GaloisInc / cclyzerpp

cclyzer++ is a precise and scalable pointer analysis for LLVM code.
https://galoisinc.github.io/cclyzerpp/
BSD 3-Clause "New" or "Revised" License
134 stars 15 forks source link

Preprocessing LLVM IR? #152

Closed adrianherrera closed 1 year ago

adrianherrera commented 1 year ago

Hi again! 👋

The cclyzer++ docs do a great job explaining unsupported language features. Given this, is a recommended set of passes that should be run over the LLVM IR before running cclyzer++? For example, the clam abstract interpreter provides the clam-pp tool to get the IR into a state amenable to clam's abstract interpreter. Is it necessary/preferable to do something similar before running the fact-generator/static analysis? For example, one of the unsupported is exception handling (e.g., via the resume and landingpad instructions). However, if you preprocess the IR with LLVM's LowerInvoke pass these instructions go away.

Is this a useful feature? Are there any performance benefits to be gained from this?

langston-barrett commented 1 year ago

I hadn't really thought about it! You can pass -fno-vectorize to Clang to avoid some of the vectorization issues, we should recommend that in the docs if we don't already. I hadn't heard of LowerInvoke, but it sounds useful! I'm amenable to adding that to the docs as well.
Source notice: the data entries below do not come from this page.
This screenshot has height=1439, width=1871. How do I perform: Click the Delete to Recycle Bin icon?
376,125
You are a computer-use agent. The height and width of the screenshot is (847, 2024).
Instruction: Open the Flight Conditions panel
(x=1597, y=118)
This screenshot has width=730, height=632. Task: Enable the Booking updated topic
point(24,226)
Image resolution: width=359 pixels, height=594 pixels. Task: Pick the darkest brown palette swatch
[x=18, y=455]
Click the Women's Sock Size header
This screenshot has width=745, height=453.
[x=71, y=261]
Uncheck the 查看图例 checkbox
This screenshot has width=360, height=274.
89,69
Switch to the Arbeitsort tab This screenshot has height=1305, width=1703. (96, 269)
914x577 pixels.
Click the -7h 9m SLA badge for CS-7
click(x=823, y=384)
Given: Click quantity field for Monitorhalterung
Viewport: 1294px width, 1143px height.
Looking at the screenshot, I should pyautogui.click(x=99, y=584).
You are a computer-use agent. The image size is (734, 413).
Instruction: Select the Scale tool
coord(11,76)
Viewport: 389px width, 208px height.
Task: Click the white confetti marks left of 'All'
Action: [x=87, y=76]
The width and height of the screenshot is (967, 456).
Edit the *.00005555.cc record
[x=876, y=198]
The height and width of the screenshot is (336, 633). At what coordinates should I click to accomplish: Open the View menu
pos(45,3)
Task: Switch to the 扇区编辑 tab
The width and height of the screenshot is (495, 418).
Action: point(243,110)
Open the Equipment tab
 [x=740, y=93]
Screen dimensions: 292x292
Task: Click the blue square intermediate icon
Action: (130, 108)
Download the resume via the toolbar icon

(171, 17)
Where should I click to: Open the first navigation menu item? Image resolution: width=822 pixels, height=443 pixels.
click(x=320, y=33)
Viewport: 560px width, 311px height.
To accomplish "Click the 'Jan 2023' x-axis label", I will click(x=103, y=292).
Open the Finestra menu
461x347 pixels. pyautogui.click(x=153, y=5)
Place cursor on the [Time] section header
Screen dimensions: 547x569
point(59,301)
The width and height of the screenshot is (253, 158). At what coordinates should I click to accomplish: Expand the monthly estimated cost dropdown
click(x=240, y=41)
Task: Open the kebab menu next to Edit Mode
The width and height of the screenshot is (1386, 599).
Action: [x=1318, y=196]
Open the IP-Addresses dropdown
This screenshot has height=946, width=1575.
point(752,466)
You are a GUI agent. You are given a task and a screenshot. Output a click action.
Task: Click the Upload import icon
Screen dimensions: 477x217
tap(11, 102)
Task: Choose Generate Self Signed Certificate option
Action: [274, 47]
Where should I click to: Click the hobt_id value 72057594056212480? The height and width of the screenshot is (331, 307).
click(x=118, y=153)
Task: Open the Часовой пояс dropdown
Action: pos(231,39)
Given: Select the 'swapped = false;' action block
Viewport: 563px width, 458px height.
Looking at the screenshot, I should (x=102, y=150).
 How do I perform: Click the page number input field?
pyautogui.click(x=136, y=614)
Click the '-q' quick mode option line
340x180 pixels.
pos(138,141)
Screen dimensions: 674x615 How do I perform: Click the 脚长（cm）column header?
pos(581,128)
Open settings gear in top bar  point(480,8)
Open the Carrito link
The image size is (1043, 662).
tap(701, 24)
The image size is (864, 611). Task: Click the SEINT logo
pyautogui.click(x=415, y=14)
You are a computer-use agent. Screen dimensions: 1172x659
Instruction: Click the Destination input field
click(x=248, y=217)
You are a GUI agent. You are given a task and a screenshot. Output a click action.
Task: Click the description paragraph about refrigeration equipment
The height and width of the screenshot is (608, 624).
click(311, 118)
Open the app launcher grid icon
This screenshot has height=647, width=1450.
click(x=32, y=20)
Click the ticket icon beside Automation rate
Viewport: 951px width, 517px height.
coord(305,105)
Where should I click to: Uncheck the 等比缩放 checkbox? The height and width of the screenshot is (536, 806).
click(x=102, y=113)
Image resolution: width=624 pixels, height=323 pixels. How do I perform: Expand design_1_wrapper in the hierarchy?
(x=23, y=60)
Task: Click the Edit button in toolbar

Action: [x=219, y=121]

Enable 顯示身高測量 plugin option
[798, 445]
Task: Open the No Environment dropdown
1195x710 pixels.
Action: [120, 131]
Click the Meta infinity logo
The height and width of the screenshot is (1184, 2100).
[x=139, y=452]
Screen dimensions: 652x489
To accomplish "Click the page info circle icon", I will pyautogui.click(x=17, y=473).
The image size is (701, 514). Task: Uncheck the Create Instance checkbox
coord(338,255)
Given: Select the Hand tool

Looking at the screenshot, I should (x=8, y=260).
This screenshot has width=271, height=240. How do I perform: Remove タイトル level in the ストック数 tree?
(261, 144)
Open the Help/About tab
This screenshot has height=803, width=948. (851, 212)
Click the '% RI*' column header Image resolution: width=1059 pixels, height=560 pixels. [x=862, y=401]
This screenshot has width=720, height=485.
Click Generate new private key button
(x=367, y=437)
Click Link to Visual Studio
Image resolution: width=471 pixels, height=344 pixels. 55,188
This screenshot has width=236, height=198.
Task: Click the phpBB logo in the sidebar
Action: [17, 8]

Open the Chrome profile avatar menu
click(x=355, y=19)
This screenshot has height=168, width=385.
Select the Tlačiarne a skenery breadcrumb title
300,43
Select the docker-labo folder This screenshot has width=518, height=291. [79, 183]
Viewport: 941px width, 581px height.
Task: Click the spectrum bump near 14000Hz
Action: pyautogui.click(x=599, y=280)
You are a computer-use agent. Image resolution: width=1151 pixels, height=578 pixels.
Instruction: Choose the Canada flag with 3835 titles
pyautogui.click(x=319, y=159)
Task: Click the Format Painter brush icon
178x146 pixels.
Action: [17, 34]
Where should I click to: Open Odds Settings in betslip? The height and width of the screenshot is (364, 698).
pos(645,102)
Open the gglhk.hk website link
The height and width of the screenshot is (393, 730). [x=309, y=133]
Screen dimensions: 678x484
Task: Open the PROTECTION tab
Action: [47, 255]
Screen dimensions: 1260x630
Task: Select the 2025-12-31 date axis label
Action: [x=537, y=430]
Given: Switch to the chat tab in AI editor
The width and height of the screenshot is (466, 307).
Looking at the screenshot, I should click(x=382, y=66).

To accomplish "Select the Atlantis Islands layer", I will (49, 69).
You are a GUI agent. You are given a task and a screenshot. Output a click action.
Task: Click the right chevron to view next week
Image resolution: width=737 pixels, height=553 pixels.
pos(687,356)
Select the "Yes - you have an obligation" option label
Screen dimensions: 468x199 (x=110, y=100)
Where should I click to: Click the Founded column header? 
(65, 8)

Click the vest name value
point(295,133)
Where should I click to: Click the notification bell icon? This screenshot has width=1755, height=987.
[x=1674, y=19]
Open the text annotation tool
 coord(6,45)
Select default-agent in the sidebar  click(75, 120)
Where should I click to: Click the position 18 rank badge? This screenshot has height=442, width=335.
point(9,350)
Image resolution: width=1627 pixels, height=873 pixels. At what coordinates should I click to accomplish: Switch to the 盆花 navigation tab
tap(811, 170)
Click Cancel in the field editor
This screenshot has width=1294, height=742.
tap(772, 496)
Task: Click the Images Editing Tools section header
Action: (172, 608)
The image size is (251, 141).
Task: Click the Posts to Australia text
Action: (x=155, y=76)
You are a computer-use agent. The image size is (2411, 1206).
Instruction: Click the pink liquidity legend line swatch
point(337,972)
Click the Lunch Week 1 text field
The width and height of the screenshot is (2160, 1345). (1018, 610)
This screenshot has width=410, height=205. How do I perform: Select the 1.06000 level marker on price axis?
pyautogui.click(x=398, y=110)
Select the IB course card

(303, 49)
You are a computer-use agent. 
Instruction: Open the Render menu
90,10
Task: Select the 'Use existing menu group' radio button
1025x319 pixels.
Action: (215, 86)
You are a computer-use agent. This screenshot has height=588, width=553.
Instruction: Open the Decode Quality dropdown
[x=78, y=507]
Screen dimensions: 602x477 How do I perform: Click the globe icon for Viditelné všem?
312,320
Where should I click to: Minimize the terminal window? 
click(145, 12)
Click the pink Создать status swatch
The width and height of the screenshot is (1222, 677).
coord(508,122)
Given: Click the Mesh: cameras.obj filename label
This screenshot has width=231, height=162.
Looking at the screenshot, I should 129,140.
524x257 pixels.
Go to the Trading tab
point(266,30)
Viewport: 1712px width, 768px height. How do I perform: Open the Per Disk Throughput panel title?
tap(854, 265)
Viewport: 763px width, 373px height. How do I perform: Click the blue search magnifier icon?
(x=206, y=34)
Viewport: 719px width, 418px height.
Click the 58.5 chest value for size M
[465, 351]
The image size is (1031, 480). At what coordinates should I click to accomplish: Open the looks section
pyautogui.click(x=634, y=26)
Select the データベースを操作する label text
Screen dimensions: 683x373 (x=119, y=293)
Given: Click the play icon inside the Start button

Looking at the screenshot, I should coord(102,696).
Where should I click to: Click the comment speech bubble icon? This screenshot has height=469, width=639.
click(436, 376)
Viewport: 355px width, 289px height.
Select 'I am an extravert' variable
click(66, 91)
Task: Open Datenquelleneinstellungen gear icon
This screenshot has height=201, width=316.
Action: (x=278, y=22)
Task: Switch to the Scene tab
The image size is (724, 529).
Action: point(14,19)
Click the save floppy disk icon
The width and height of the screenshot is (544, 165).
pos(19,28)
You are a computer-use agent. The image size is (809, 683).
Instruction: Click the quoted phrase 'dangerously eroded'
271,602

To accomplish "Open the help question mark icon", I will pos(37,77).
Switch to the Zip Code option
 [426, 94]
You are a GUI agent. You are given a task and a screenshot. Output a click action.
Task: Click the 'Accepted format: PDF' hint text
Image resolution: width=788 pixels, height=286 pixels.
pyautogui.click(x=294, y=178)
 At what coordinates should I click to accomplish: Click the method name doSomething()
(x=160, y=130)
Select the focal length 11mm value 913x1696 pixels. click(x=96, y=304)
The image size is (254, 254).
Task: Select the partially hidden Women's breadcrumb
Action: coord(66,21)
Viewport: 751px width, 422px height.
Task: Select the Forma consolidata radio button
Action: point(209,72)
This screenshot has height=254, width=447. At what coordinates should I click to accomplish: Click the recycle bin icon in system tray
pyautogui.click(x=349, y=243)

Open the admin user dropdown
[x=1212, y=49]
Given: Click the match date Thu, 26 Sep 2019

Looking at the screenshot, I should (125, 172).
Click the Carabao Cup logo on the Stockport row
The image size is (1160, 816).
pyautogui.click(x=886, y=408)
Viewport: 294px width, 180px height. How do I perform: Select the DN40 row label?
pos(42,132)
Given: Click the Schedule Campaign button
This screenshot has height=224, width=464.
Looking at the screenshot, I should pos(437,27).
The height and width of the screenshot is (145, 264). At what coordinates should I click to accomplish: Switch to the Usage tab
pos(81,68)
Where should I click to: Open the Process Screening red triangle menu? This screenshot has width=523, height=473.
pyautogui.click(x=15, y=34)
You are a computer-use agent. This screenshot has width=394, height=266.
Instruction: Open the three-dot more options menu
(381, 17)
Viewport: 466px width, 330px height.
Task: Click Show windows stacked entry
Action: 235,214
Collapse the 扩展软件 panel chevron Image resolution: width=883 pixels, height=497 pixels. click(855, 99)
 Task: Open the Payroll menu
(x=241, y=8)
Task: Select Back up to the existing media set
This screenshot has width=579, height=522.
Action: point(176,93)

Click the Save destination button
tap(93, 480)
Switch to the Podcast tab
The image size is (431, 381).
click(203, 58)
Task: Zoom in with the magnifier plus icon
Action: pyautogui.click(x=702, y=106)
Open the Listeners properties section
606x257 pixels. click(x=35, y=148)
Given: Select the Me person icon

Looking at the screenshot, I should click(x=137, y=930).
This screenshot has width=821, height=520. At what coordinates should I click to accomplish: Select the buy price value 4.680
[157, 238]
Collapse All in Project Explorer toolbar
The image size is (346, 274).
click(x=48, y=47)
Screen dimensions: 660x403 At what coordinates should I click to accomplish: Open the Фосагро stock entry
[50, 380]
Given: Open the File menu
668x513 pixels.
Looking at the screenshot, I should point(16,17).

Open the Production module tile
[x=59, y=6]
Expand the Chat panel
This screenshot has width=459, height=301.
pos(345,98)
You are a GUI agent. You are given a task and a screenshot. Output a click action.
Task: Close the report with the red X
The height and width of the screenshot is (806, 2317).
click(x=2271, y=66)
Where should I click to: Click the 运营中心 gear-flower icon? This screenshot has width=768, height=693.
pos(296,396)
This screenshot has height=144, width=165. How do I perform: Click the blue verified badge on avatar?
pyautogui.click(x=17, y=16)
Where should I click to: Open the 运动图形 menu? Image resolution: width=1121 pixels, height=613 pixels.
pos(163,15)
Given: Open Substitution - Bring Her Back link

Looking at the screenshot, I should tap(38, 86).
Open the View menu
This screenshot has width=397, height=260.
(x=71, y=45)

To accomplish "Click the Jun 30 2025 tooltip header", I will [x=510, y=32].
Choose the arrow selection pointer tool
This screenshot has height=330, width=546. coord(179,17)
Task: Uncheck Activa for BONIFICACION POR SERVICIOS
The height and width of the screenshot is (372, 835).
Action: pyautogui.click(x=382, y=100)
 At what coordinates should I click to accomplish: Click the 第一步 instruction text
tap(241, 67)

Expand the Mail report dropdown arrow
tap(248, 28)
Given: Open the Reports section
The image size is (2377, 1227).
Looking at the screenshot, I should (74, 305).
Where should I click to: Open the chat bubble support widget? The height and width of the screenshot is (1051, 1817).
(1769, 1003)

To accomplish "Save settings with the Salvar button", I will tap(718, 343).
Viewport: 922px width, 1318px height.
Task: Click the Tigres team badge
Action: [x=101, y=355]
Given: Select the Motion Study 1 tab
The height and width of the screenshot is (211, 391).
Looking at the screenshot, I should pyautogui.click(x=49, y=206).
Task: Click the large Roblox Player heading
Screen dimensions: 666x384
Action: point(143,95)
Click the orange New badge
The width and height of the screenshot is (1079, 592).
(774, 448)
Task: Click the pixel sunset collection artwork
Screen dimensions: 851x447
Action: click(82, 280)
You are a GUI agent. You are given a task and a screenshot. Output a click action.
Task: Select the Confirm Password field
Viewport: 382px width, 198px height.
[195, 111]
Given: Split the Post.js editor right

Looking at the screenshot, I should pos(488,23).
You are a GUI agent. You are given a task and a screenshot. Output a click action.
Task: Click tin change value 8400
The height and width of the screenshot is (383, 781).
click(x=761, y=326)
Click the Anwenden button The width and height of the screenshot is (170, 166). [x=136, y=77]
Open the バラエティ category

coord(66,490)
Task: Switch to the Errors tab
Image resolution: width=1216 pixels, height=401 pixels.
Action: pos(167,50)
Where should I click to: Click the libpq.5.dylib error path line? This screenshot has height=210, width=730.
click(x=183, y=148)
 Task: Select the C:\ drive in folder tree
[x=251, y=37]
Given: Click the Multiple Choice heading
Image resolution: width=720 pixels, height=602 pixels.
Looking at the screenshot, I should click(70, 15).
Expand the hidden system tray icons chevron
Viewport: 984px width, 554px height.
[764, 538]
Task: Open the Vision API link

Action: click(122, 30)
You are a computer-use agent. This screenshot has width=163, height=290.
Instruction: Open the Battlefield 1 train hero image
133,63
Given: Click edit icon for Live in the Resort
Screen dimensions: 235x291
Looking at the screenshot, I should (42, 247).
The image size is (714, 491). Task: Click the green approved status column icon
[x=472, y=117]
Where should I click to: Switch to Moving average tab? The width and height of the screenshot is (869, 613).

Lastly, I'll say that the effect of the current sources of unsoundness depends a lot on what exactly you care about analyzing. For a lot of our use-cases, exceptional data-flows aren't critical (hence, we haven't prioritized fixing them). That being said, I'm of course not satisfied as long as there's obvious unsoundness.

langston-barrett commented 1 year ago

Are there any performance benefits to be gained from this?

In general, the more unsound the analysis, the faster it goes :smile: So there are probably performance detriments

adrianherrera commented 1 year ago

Thanks @langston-barrett!

In general, the more unsound the analysis, the faster it goes 😄 So there are probably performance detriments

Hehe yeah ok makes sense.

I just submitted a PR to include some discussion on how to reduce the impact of these unsupported code constructs. Let me know what you think!